I know my parents were unskilled at addressing the difficult situations we faced. I don’t blame them (anymore, grin), but I do still struggle – albeit less often – with residues of adaptive self-training: the things I learned to do to protect myself which have often played out in creating distance instead of intimacy.
Laughing at myself helps. 🙂 For instance, “to an adolescent, arguing is the opposite of lying.” I enjoy arguing – even if my emotions get involved (usually as frustration or exasperation, if I label myself). I take the presence of emotion as more information: something about the topic-at-hand is important to me! What? Why? Maybe I am doomed to a life-stage developmental plateau: permanent adolescence. 🙂
Now, here’s a hell of a statistic, evidence of which I consistently witness in college classrooms: “The average Pennsylvania teen was 244 percent more likely to lie than to protest a rule.” Some democracy, huh? Can you say, “freedom of speech”?! I agree, wholeheartedly, that “Certain types of fighting . . . [are] ultimately signs of respect&emdash;not of disrespect.” I also believe, in principle, that “fighting strengthen[s] … relationship.” Conflict, in-and-of-itself, is normal: “the variable that seem[s] to really matter [is] how the arguments [are] resolved.”

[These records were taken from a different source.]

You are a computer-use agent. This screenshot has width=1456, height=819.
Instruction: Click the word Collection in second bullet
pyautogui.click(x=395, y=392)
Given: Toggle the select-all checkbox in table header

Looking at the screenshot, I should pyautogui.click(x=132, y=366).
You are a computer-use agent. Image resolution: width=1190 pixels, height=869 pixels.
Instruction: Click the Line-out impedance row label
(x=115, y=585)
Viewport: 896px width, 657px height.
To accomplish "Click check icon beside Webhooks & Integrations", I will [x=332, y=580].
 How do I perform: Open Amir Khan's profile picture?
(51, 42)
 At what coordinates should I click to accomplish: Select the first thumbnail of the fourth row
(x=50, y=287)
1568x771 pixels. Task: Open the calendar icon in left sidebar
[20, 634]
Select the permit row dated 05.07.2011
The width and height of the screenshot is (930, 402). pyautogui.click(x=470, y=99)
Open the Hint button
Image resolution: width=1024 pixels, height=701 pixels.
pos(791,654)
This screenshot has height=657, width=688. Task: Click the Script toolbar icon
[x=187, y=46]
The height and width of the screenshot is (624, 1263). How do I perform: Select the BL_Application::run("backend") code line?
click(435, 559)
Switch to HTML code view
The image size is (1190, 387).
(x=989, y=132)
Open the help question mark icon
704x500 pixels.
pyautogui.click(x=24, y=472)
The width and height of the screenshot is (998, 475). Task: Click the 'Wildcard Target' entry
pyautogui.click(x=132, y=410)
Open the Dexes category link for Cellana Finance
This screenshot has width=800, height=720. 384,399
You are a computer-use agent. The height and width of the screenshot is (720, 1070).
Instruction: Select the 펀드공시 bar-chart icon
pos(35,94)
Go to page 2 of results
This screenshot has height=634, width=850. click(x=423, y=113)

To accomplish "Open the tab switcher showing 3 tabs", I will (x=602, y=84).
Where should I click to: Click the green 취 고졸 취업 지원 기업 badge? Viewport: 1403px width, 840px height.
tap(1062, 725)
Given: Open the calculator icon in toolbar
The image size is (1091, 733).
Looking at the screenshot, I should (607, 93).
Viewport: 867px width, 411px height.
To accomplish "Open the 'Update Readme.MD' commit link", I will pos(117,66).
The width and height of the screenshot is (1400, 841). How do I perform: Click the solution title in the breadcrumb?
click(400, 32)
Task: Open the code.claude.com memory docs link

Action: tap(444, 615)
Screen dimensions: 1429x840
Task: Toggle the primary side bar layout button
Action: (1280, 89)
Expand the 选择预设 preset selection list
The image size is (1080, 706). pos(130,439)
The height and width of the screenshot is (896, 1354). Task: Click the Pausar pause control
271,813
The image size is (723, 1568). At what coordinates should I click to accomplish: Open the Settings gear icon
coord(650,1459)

I totally appreciate the author’s divulgence of how “having lying on my radar screen has changed the way things work around the Bronson household. No matter how small, lies no longer go unnoticed. The moments slow down, and I have a better sense of how to handle them” (emphasis added).
As I have worked through this article, applying its lessons to my own life, I also recognize the power of framing. I imagine that the legacy of family habits for dealing with conflict, lying, honesty, etc., could appear in other venues as part of the stage of group development pithily labeled “storming.” Bronson asks (emphasis added): “Does how we deal with a child’s lies really matter down the road in life?”
The most devastating (to me) finding of this research into lying is how adults often recall an apparently innocuous lie from childhood as their worst:
DePaulo had to create a category in her analysis just for them. “I had to reframe my understanding to consider what it must have been like as a child to have told this lie,” she recalls. “For young kids, their lie challenged their self-concept that they were a good child, and that they did the right thing.”
Many subjects commented on how that momentous lie early in life established a pattern that affected them thereafter . . . The lies they tell early on are meaningful. The way parents react can really affect lying.”